When are Liquidated Damages due to Engel & Volkers?
Engel_Volkers Franchise · 2025 FDDAnswer from 2025 FDD Document
| Type of Fee | Amount | Due Date | Remarks |
|---|---|---|---|
| Liquidated damages | (See Note 17) | Upon demand. | Payable if the Franchise |
Source: Item 6 — OTHER FEES (FDD pages 22–30)
What This Means (2025 FDD)
According to Engel & Volkers's 2025 Franchise Disclosure Document, liquidated damages are due upon demand if the Franchise Agreement is terminated due to the franchisee's breach. This means that if Engel & Volkers terminates the franchise agreement because the franchisee has violated its terms, Engel & Volkers can demand immediate payment of liquidated damages.

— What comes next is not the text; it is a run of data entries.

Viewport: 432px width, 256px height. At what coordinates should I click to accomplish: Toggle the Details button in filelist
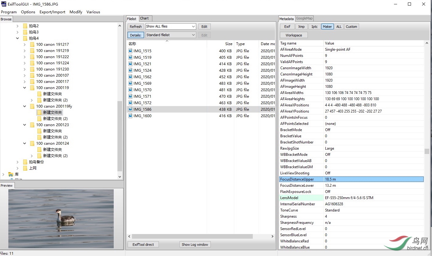coord(136,35)
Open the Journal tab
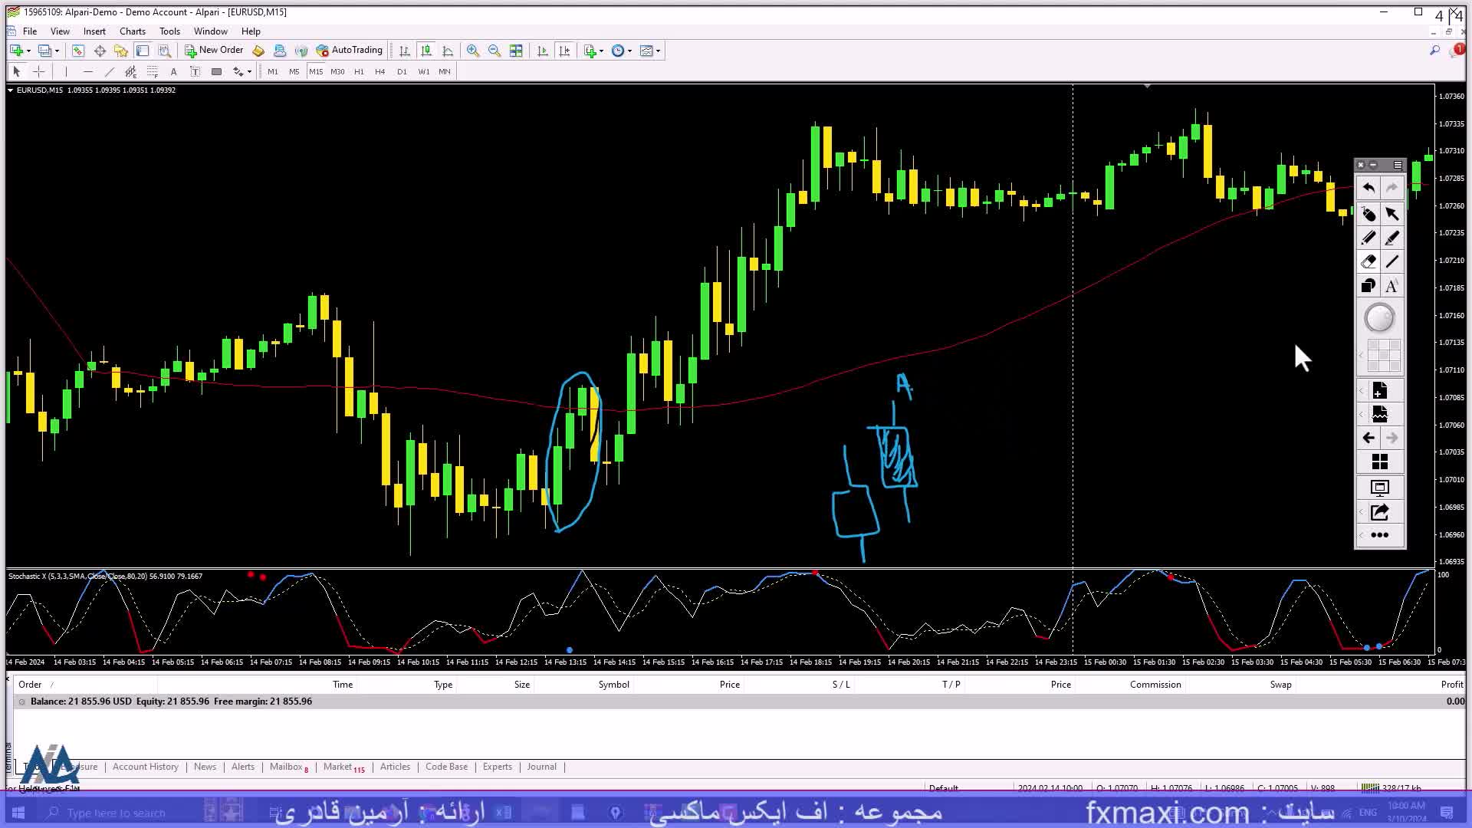Viewport: 1472px width, 828px height. (x=541, y=767)
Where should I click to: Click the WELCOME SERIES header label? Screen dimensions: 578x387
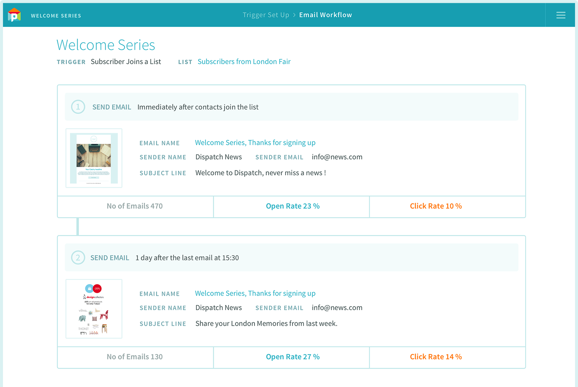[56, 16]
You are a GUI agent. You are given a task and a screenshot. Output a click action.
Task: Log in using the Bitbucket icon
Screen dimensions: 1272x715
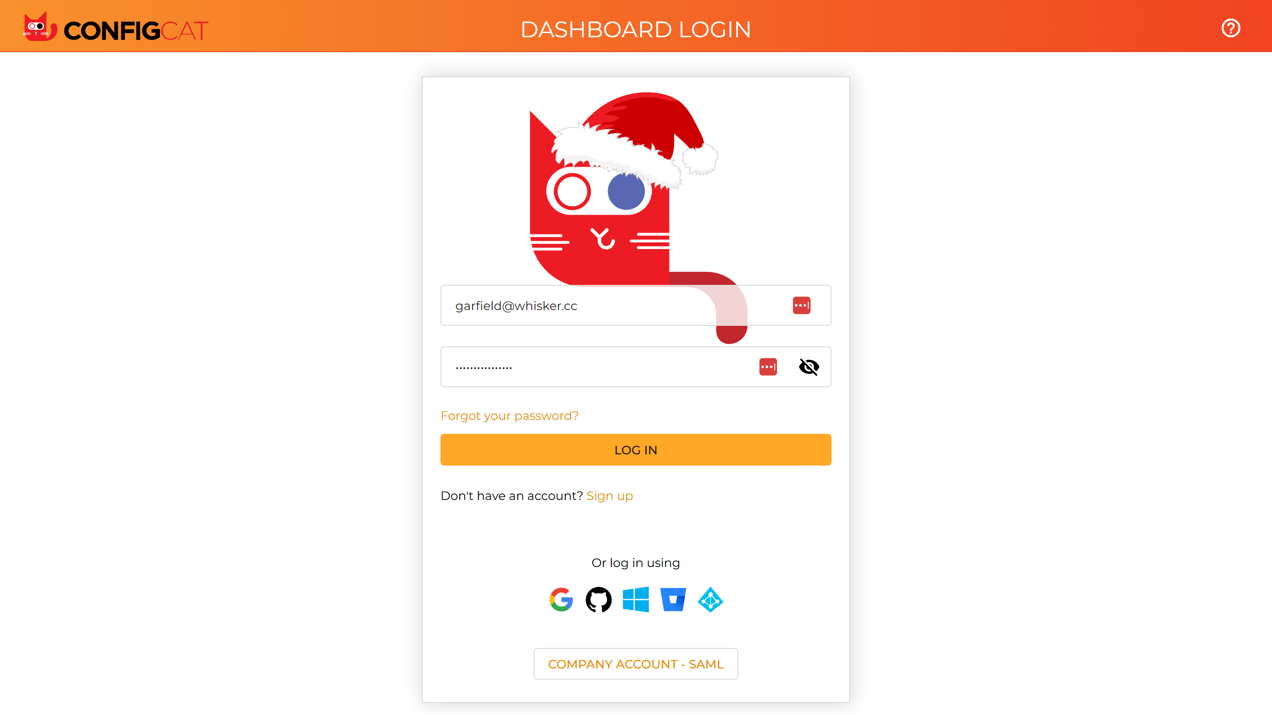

The liquidated damages are calculated based on a formula that considers the average monthly Royalty fees, National Marketing and Technology Fund contribution, and any other fees due. This average is then multiplied by either 24 months or the number of full calendar months remaining on the franchise term, whichever is less. If the termination occurs before the franchisee begins operating or before Royalty fees and National Marketing and Technology Fund contributions are due, the liquidated damages will be based on what the combined monthly average of these fees would have been, projected over 24 months. This projection is based on the franchisee's (or their owners') gross revenue from residential real estate brokerage services in the 12 months before the franchise agreement's effective date. If the franchisee did not previously operate a residential real estate brokerage, the liquidated damages will be equal to the minimum annual Royalty for 24 months, plus any other fees due and payable.
This provision is significant for prospective Engel & Volkers franchisees because it outlines the financial consequences of breaching the franchise agreement. Franchisees should be aware that termination due to a breach can result in a substantial payment to Engel & Volkers, potentially covering up to two years' worth of fees. It is important to understand what constitutes a breach of contract and to ensure full compliance with the franchise agreement to avoid such penalties. Franchisees should also carefully document their gross revenues, as this information is used to calculate liquidated damages in certain scenarios.